El justo medio entre dos excesos
El catolicismo se define principalmente frente a otras dos religiones: el protestantismo y el islam
Decía Gustavo Bueno que pensar es siempre pensar contra alguien. Es decir, que el pensamiento es dialéctico porque una idea se afirma triturando otras. Así, el que se reconoce monárquico lo hace porque conoce el republicanismo y le disgusta; y el republicano, para serlo, tiene antes que saber qué es un rey.
En este sentido, Bueno argüía que el catolicismo se define principalmente frente a otras dos religiones: el protestantismo y el islam. O, por lo menos, el catolicismo preconciliar; ése que negaba las aberraciones liberales adoptadas luego en el Vaticano II. Contra el libre examen propio de los protestantes, el catolicismo propone una conciencia objetiva. Esa «conciencia particular de cada uno» (Hobbes dixit) es intolerable para un católico; y no sólo porque termine endiosando al hombre y convirtiéndolo en su propio juez, sino porque escinde lo interno (que Hobbes llama «el corazón») de lo externo (el comportamiento). Una escisión que, por lo demás, ha terminado extrapolándose a casi todos los ámbitos y vertebra ahora nuestro mundo. Por eso la política nos parece hoy ajena a la ética, la economía a la política o la filosofía a la física: en virtud de esa escisión que produce el protestantismo en el propio hombre, creemos que podemos establecer una separación radical entre las ciencias, las técnicas o los saberes en general y determinar espacios de actuación para cada uno. Pero la realidad es que la política no puede —o no debería poder— violentar la ética, que la economía es también política y que es imposible hacer filosofía de espaldas a la física.
Por otro lado, el catolicismo opone a la doctrina islámica una razón encarnada, concreta, que Bueno llama «operatoria» y que es el origen de la preeminencia que la persona ha tenido en la historia de Occidente. Se trata de una razón individualizada en un cuerpo humano cuya condición de posibilidad es precisamente ese cuerpo. De ahí, claro, la resurrección de la carne; de ahí, también, el principio de individuación. No cabe en el pensamiento católico algo así como una razón abstracta, un entendimiento agente unificado: el saber del hombre deriva de un mismo principio, sí, pero no todos los hombres conocen las mismas cosas. Del mismo modo, para el catolicismo participamos del ser de Dios, pero eso no nos convierte en emanaciones de su ser.

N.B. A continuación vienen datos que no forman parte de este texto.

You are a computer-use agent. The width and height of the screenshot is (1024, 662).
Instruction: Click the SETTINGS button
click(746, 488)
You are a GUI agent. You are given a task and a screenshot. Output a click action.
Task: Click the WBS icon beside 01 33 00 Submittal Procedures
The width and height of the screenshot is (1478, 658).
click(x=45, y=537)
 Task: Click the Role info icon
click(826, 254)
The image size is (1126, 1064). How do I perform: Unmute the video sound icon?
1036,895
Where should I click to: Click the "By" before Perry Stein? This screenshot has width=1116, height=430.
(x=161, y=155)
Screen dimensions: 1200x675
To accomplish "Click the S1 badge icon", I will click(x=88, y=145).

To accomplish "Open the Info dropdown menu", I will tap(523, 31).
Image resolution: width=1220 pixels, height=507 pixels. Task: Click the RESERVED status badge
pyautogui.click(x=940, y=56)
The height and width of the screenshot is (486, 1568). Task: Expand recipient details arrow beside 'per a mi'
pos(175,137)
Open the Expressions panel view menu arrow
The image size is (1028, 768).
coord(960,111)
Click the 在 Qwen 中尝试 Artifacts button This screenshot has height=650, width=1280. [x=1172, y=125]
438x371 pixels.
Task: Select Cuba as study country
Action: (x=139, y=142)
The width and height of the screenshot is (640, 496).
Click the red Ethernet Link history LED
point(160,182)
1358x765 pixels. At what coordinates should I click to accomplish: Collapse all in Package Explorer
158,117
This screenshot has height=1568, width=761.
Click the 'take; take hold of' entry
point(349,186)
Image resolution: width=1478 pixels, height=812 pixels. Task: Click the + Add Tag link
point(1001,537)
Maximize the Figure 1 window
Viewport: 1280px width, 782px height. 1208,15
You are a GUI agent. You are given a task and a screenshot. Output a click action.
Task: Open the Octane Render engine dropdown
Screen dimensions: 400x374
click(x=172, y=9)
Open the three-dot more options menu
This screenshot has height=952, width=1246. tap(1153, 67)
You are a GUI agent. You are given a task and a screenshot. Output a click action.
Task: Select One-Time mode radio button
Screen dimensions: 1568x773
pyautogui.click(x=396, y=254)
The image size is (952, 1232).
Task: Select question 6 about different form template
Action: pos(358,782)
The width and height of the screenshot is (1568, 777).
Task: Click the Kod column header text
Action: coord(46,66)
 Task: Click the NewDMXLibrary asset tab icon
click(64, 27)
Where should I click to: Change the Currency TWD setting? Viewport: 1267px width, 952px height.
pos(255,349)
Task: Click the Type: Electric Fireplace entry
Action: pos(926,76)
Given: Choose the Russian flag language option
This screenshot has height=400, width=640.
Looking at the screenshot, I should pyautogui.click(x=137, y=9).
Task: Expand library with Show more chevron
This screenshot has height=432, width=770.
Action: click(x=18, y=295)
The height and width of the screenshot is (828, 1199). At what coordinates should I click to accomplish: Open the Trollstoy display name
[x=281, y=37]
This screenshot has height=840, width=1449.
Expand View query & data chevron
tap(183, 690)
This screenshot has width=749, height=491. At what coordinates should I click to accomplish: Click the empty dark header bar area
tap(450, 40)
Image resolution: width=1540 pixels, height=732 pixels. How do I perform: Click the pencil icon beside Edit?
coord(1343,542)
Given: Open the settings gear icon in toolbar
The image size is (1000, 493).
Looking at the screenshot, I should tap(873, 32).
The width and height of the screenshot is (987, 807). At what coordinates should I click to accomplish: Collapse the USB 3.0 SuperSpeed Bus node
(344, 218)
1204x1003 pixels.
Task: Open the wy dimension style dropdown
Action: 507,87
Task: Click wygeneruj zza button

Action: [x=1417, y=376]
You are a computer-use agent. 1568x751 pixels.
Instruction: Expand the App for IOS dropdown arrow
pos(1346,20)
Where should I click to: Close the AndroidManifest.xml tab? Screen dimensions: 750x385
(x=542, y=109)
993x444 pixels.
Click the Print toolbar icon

Sin embargo, puesto que las ideas protestantes e islámicas han ido penetrando en la doctrina católica, nos encontramos con algunos que rechazan el cuerpo, como los docetas, por ser fuente de tentaciones: éstos olvidan que Dios se encarnó. Y también con otros, sobrerrepresentados en lo que mi amigo Hasel Paris llama «la derecha business», que relegan su fe al ámbito privado, a lo personal: éstos ignoran que la fe, si es verdadera, es ante todo pública y permea inevitablemente la visión que uno tiene del mundo. La del prójimo, desde luego, pero también la de la justicia, la del buen gobierno o la de la propiedad.
En definitiva, la doctrina católica afirma la individualidad de la persona, pero no por ello la subjetividad de la conciencia. O, dicho de otra forma, afirma la objetividad de la conciencia, pero no por ello colectiviza a la persona. Al final, creo que todo puede resumirse en la reflexión que hace Chesterton en Ortodoxia: el catolicismo es un justo medio entre dos excesos.